__WHAT TO WORK ON__
Find the line with "Where should I" in the records below, then please transcribe it and every later line exactly, omitting the pictures and adding nothing.

==== INPUT FOR THIS TASK ====

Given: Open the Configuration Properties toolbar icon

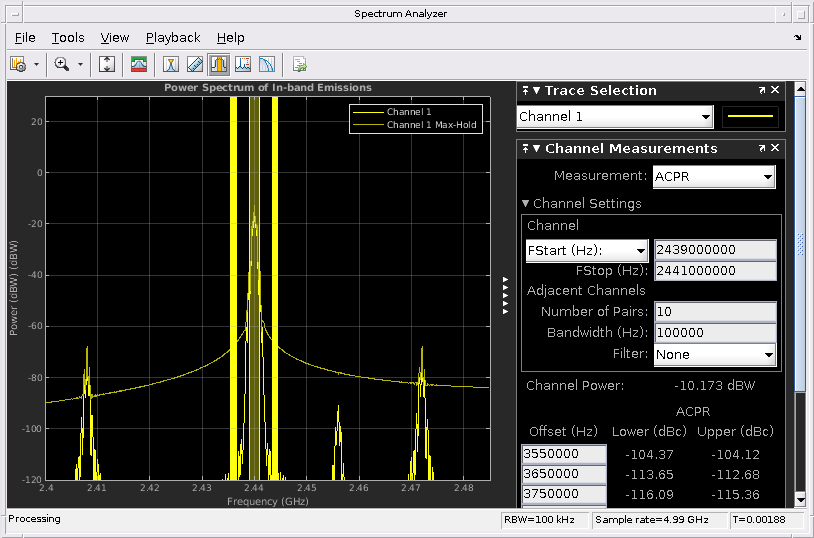Looking at the screenshot, I should (x=18, y=64).
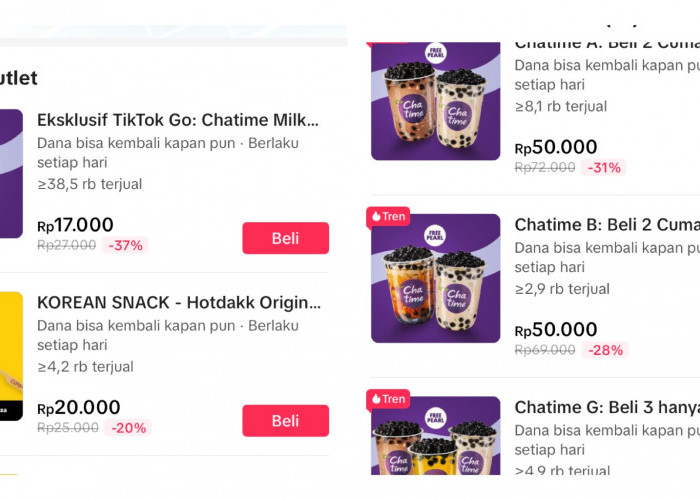Click the Tren badge on Chatime G
Viewport: 700px width, 500px height.
[x=388, y=399]
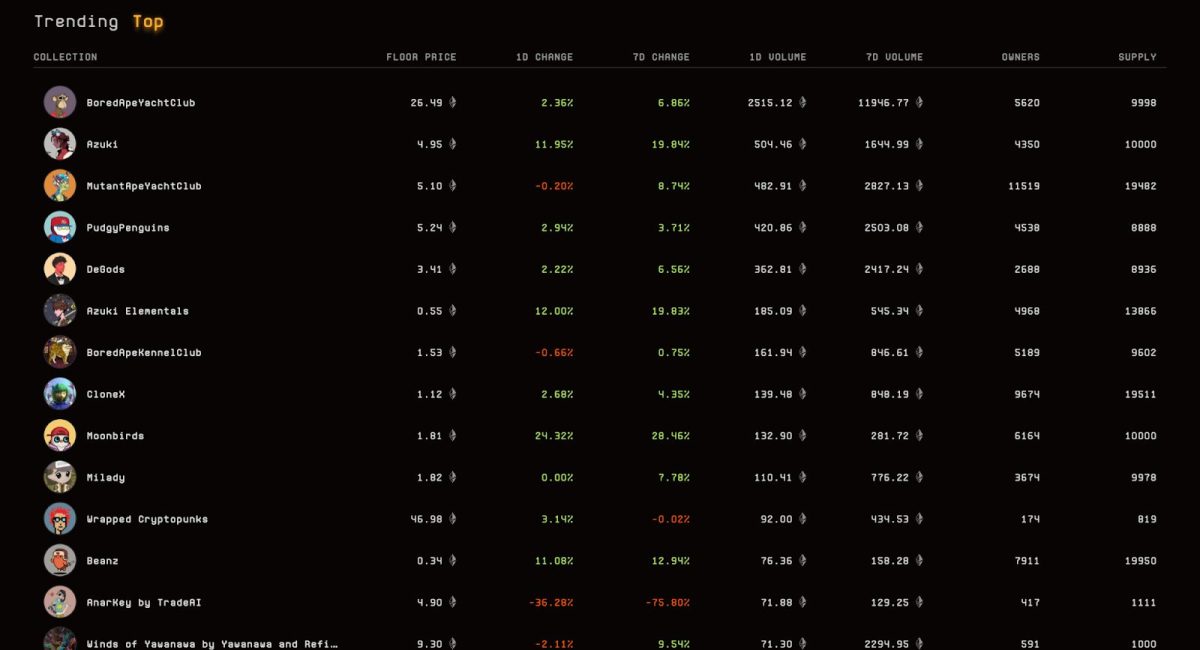1200x650 pixels.
Task: Click the PudgyPenguins penguin avatar
Action: (x=60, y=227)
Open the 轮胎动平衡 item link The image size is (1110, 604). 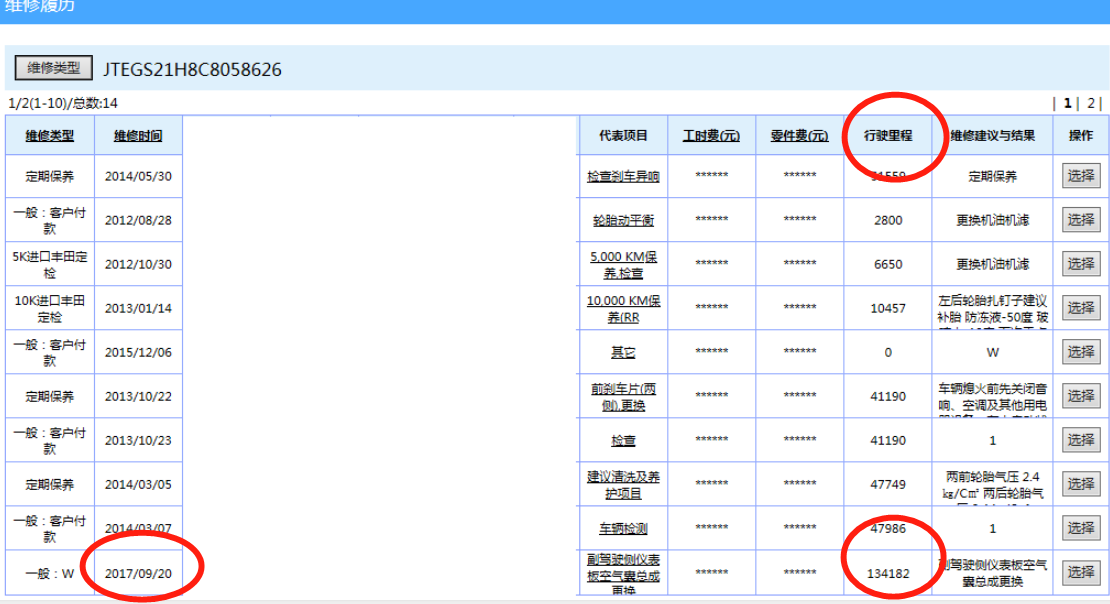click(x=623, y=221)
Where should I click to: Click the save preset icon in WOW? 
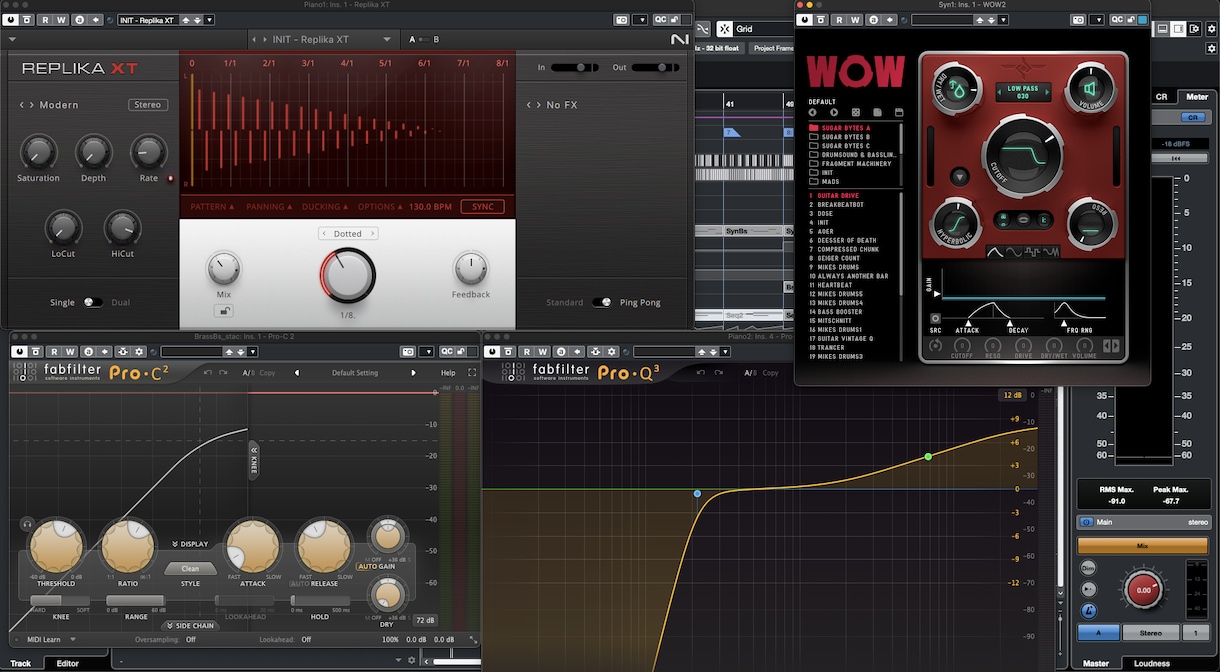(899, 113)
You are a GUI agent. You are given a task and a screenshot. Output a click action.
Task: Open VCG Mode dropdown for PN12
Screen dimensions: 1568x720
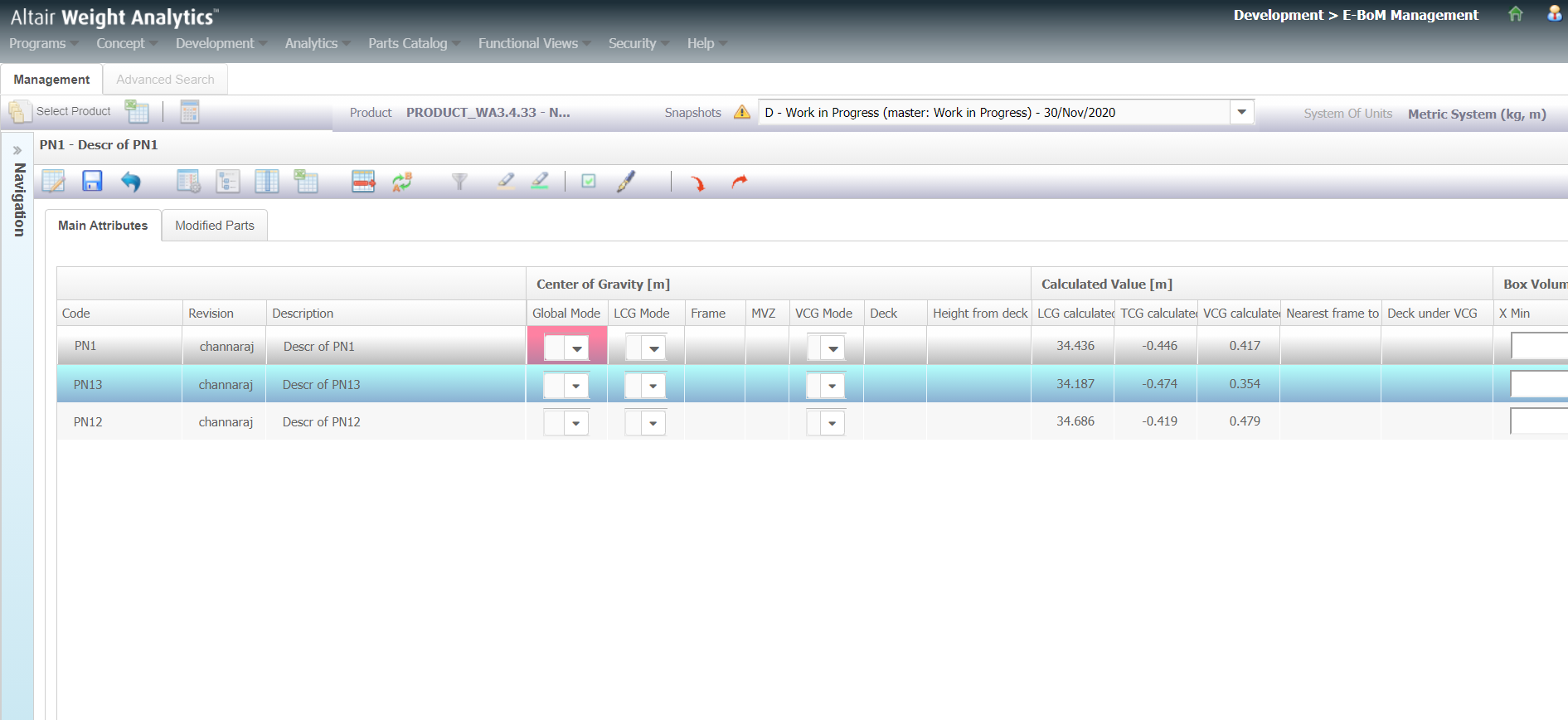coord(833,424)
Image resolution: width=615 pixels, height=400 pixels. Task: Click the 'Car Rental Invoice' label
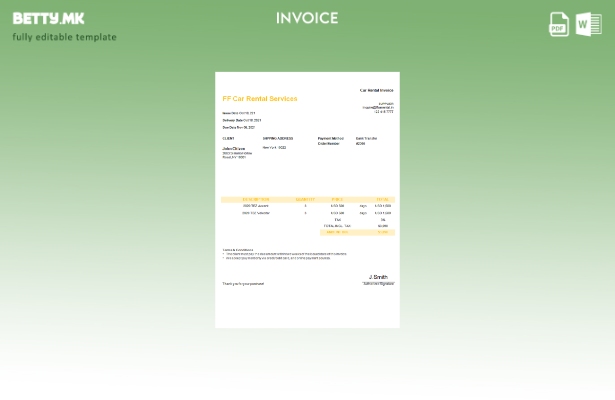pos(376,90)
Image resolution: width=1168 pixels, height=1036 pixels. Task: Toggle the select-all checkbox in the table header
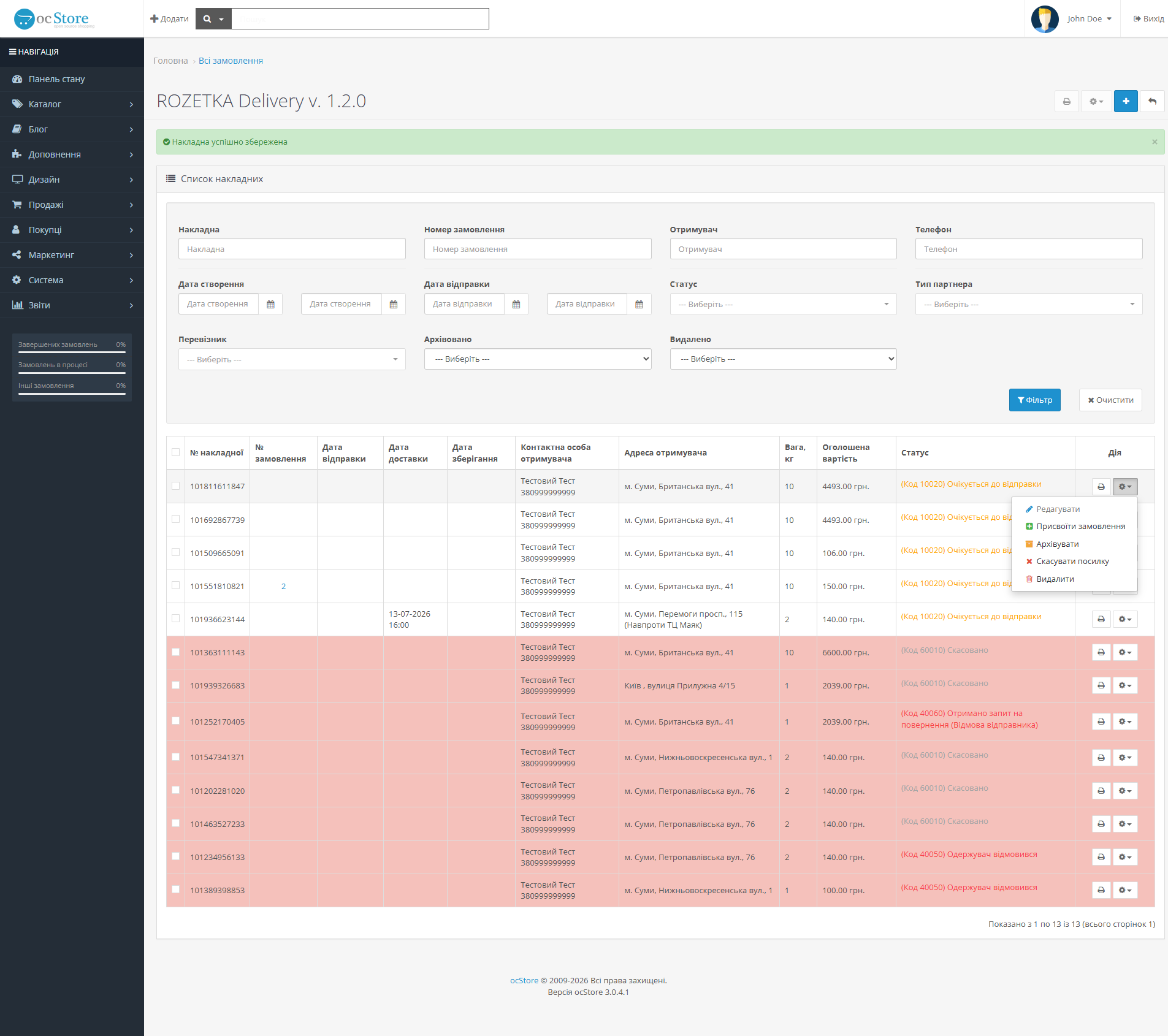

====

__RESULT__
Where should I click to: Click the save preset icon in WOW? 
(899, 113)
You are a GUI agent. You are given a task and a screenshot. Output a click action.
Task: Open VCG Mode dropdown for PN12
Screen dimensions: 1568x720
coord(833,424)
Image resolution: width=615 pixels, height=400 pixels. Task: Click the 'Car Rental Invoice' label
pos(376,90)
Image resolution: width=1168 pixels, height=1036 pixels. Task: Toggle the select-all checkbox in the table header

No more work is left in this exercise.